We have received an inquiry concerning the taxable status of property owned by an incorporated Nassau County Jewish congregation and located in Sullivan County.
In New York State, an exemption from taxation on real property owned by certain nonprofit corporations and associations is provided for in section 421 of the Real Property Tax Law. In order to be entitled to this exemption the real property must be owned by a corporation or association organized exclusively for one or more of the exempt purposes specified in the statute, and the real property must be used exclusively for one or more such purposes, with any portion of the property not so used being subject to taxation.
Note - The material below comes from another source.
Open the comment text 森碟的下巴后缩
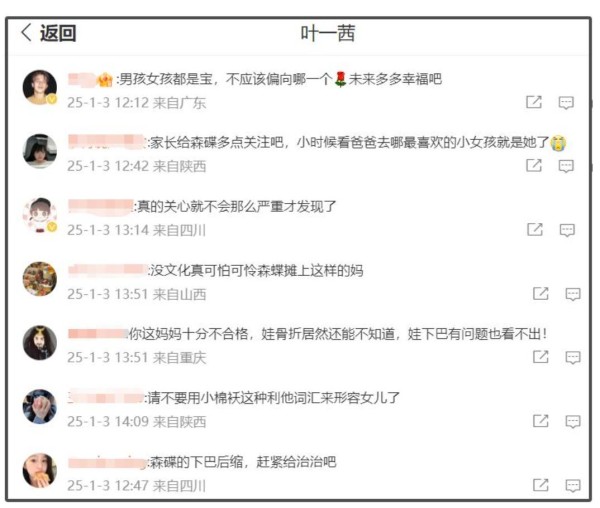 (197, 462)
In addition, no officer, member or employee of the organization may be entitled to receive any pecuniary profit from its operations, except reasonable compensation for services performed in furtherance of corporate purposes.
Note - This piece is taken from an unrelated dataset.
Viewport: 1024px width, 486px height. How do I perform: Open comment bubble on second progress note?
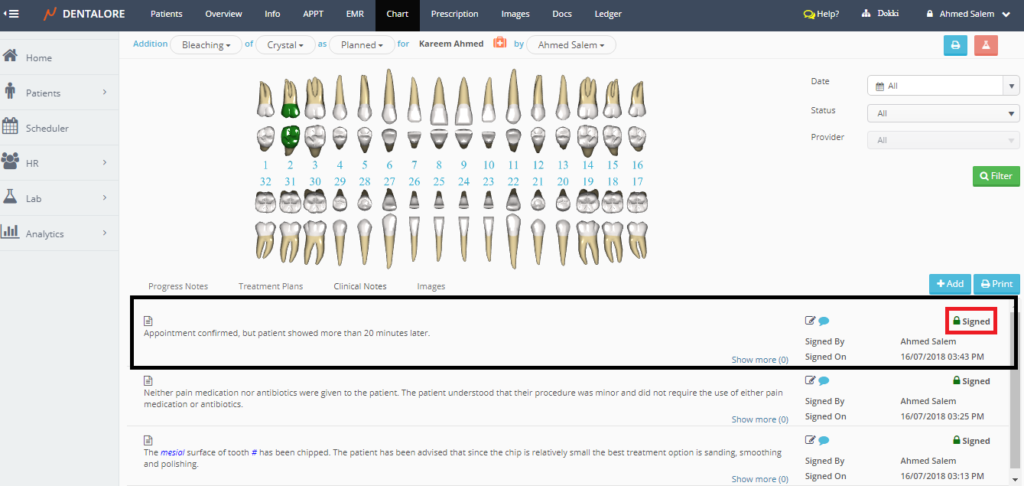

The first two requirements of this statute appear to be met in this case; i.e., the property is owned by the corporation in question, and this corporation is “organized exclusively” for one or more of the exempt purposes enumerated in the statute (religious and educational). The purposes for which this congregation was formed are set forth in paragraph 8 of its certificate of incorporation which reads as follows:
8. The principal purpose of the congregation shall be the teaching and practice of Judaism according to the ways of the Old Testament and the Wisdom of the Prophets in a Traditional and Conservative tradition consistent with the democratic traditions of the United States of America; to establish a house of worship, schools, youth programs and educational programs to implement and disseminate the same.
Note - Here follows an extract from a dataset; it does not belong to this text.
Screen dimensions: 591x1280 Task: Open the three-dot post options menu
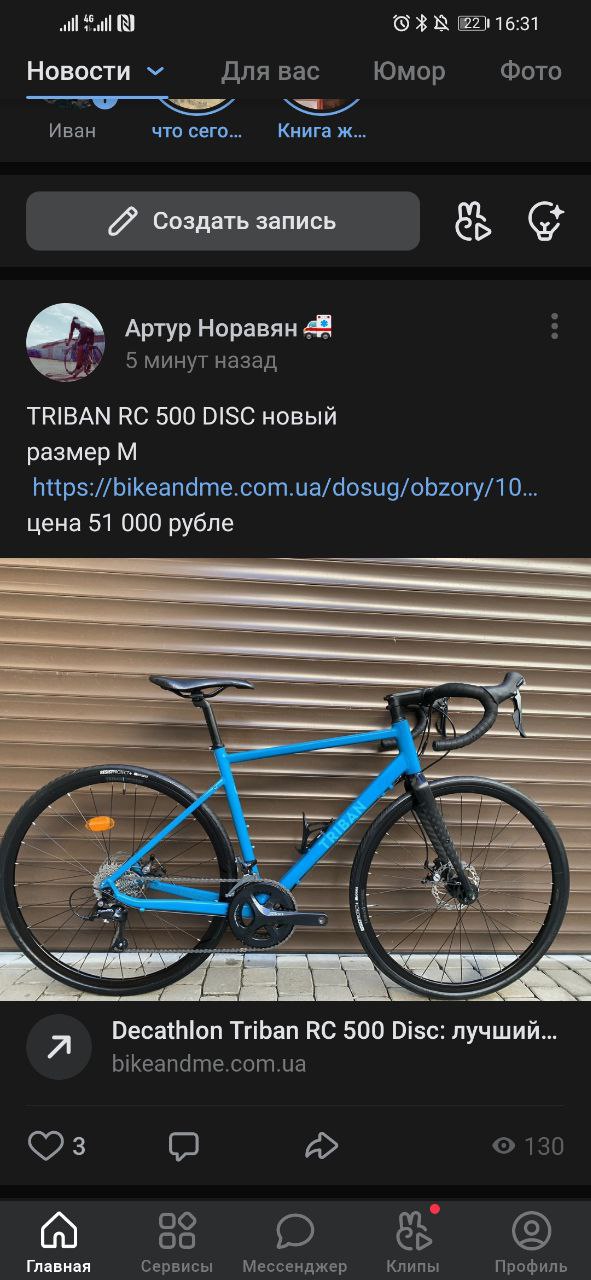(554, 326)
Thus, assuming no officer, member or employee of the society is entitled to receive any pecuniary profit from its operation aside from reasonable compensation for services performed in furtherance of corporate purposes, the final requirement of the statute which must be met is that the property be “used exclusively” for the exempt purpose(s). An opinion as to this requirement is rendered difficult because each case must necessarily be decided on its own merits. The local assessor must investigate the actual use of the property and satisfy himself that the property is being used exclusively for the exempt purposes. However, some general guidelines exist as to the meaning of the phrase “used exclusively” in this statute.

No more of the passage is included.